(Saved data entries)
--------------------------------------------------

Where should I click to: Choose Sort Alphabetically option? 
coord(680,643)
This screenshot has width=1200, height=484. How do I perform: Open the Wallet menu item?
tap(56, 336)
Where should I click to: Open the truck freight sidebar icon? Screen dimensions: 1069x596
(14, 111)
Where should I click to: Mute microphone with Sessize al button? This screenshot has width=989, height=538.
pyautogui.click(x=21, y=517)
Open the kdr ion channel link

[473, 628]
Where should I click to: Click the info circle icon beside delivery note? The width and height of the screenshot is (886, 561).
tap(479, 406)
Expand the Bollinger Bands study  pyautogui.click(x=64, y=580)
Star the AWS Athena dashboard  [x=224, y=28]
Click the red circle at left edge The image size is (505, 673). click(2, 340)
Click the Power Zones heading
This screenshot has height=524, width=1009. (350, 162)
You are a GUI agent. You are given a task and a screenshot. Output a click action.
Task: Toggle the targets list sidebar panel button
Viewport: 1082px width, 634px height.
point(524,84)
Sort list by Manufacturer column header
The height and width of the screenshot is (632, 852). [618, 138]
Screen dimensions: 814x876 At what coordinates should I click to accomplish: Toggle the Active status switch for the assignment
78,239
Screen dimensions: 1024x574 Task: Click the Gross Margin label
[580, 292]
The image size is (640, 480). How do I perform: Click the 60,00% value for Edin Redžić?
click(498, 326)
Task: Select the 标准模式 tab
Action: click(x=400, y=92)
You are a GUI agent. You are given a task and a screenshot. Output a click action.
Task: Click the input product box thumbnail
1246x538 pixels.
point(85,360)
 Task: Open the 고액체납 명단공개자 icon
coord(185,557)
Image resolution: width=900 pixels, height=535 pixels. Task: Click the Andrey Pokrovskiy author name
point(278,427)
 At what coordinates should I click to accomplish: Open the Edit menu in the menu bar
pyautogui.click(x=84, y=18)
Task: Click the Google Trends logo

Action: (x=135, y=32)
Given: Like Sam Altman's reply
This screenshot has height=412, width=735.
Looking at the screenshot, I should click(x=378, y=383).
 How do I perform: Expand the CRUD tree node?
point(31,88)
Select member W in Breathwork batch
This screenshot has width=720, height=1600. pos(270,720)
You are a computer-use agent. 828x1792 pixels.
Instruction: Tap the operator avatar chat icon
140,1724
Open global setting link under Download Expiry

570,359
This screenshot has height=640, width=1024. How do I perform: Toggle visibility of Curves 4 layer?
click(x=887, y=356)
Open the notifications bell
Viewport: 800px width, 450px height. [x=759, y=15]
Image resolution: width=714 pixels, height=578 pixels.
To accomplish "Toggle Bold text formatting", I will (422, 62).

--------------------------------------------------

## DESCRIPTION OF THE TASK
The answer should be all the entries, restated with no word changed.

## RESPONSE AREA
Where should I click to: Choose Sort Alphabetically option? 
coord(680,643)
This screenshot has width=1200, height=484. How do I perform: Open the Wallet menu item?
tap(56, 336)
Where should I click to: Open the truck freight sidebar icon? Screen dimensions: 1069x596
(14, 111)
Where should I click to: Mute microphone with Sessize al button? This screenshot has width=989, height=538.
pyautogui.click(x=21, y=517)
Open the kdr ion channel link

[473, 628]
Where should I click to: Click the info circle icon beside delivery note? The width and height of the screenshot is (886, 561).
tap(479, 406)
Expand the Bollinger Bands study  pyautogui.click(x=64, y=580)
Star the AWS Athena dashboard  [x=224, y=28]
Click the red circle at left edge The image size is (505, 673). click(2, 340)
Click the Power Zones heading
This screenshot has height=524, width=1009. (350, 162)
You are a GUI agent. You are given a task and a screenshot. Output a click action.
Task: Toggle the targets list sidebar panel button
Viewport: 1082px width, 634px height.
point(524,84)
Sort list by Manufacturer column header
The height and width of the screenshot is (632, 852). [618, 138]
Screen dimensions: 814x876 At what coordinates should I click to accomplish: Toggle the Active status switch for the assignment
78,239
Screen dimensions: 1024x574 Task: Click the Gross Margin label
[580, 292]
The image size is (640, 480). How do I perform: Click the 60,00% value for Edin Redžić?
click(498, 326)
Task: Select the 标准模式 tab
Action: click(x=400, y=92)
You are a GUI agent. You are given a task and a screenshot. Output a click action.
Task: Click the input product box thumbnail
1246x538 pixels.
point(85,360)
 Task: Open the 고액체납 명단공개자 icon
coord(185,557)
Image resolution: width=900 pixels, height=535 pixels. Task: Click the Andrey Pokrovskiy author name
point(278,427)
 At what coordinates should I click to accomplish: Open the Edit menu in the menu bar
pyautogui.click(x=84, y=18)
Task: Click the Google Trends logo

Action: (x=135, y=32)
Given: Like Sam Altman's reply
This screenshot has height=412, width=735.
Looking at the screenshot, I should click(x=378, y=383).
 How do I perform: Expand the CRUD tree node?
point(31,88)
Select member W in Breathwork batch
This screenshot has width=720, height=1600. pos(270,720)
You are a computer-use agent. 828x1792 pixels.
Instruction: Tap the operator avatar chat icon
140,1724
Open global setting link under Download Expiry

570,359
This screenshot has height=640, width=1024. How do I perform: Toggle visibility of Curves 4 layer?
click(x=887, y=356)
Open the notifications bell
Viewport: 800px width, 450px height. [x=759, y=15]
Image resolution: width=714 pixels, height=578 pixels.
To accomplish "Toggle Bold text formatting", I will (422, 62).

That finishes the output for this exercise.